In 2004, a hospital in Maine was perplexed by the number of female Muslim patients canceling outpatient appointments. The hospital's effort to reach out to the community ultimately uncovered the cause: The hospital's gowns were too skimpy. They conflicted with the patients' religious and cultural beliefs about modesty.
This is not the only way religion shows up as a factor in healthcare. Religion also emerges around every day health issues including reproductive health, diet and hygiene. In contrast to the frequent assumption that religion is only an issue during the final stages of end-of-life care, it actually becomes relevant far more often. In fact, during doctor visits or hospital stays, many healthcare providers are overlooking key information that is influencing their patients' activities and health decisions.
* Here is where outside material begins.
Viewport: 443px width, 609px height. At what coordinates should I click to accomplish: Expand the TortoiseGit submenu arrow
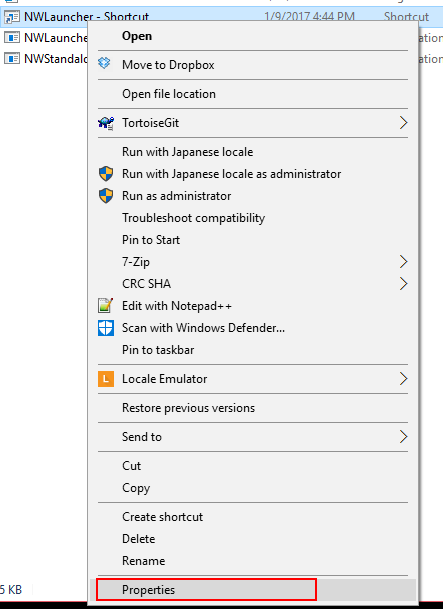point(403,123)
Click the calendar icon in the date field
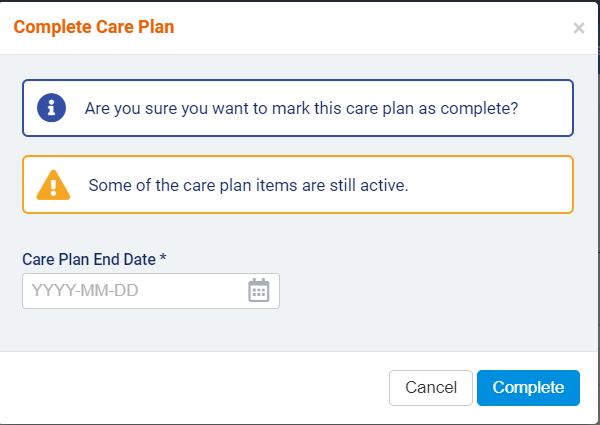Screen dimensions: 600x425 tap(259, 291)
When providers lack such knowledge, there can be unintended results such as violating a patient's trust and religious beliefs. Consider:
- The nurse who is unaware of Sikhs' religious practice of keeping hair uncut, shaves a Sikh patient's beard and trims his hair so that he is "cleaned up"
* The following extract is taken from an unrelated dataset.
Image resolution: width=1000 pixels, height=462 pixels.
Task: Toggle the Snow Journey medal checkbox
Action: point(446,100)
- A food service employee serves a plate of meatballs to an elderly woman - a lifelong vegetarian who also is a Hindu patient with dementia
- Hospital staff delay treatment of a Sabbath-observant Jewish patient because she declines to sign admitting forms, which causes the patient to become agitated and delays the urgent care she needs
In a country where 84% of the population self-identifies with a wide variety of religious beliefs and practices, the failure to address religion results in a serious knowledge gap and decreased patient satisfaction. By incorporating awareness of the impact of religion into organizational culture and training, hospitals can reverse this trend and increase their market share by becoming a provider of choice.
In 2011, a study published in the Journal of General Internal Medicine found that inpatients who discussed their religious and/or spiritual concerns with their physicians - regardless of whether they had initially indicated a desire for such a discussion - were more likely to rate their care at the highest level on four different measures of patient satisfaction.
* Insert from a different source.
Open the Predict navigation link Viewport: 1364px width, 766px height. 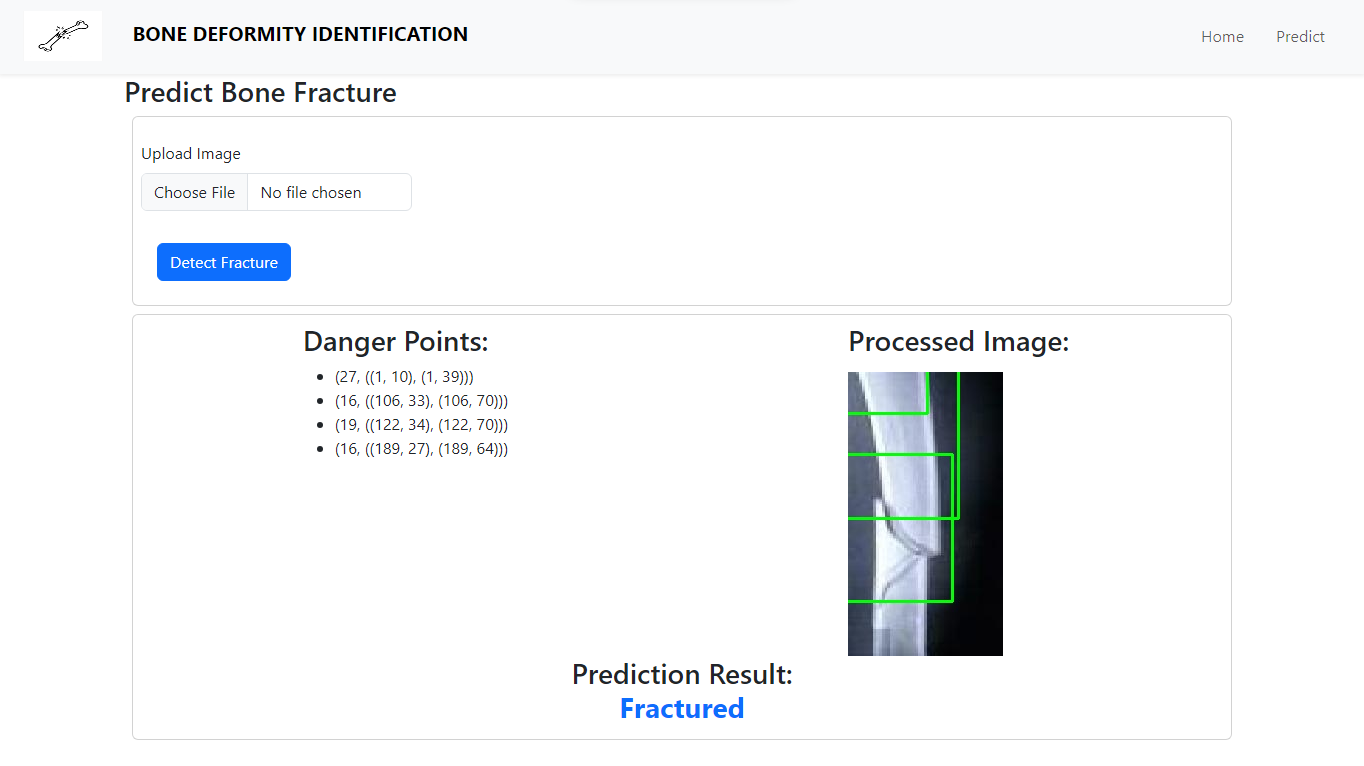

As a measure of quality care, patient satisfaction is important. And it can no longer be denied that addressing religious needs in appropriate circumstances is relevant and one of the ways that healthcare providers can positively impact patient satisfaction.
Increase Market Share
Improving patient satisfaction also has financial implications. For one thing, the Centers for Medicare and Medicaid Services now ties the new Value-Based Purchasing Program to incentive payments related to patient satisfaction. There are, however, other business-related reasons why it matters.
Healthcare institutions can also increase their market share by actively addressing patients' religious and spiritual beliefs and practices. Patients who perceive that a hospital is not respecting or accommodating their religious beliefs and practices - including observance of holy days, end-of-life rituals and dietary needs - will talk about their experiences in the community and, when possible, seek care at hospitals where they know their beliefs are respected.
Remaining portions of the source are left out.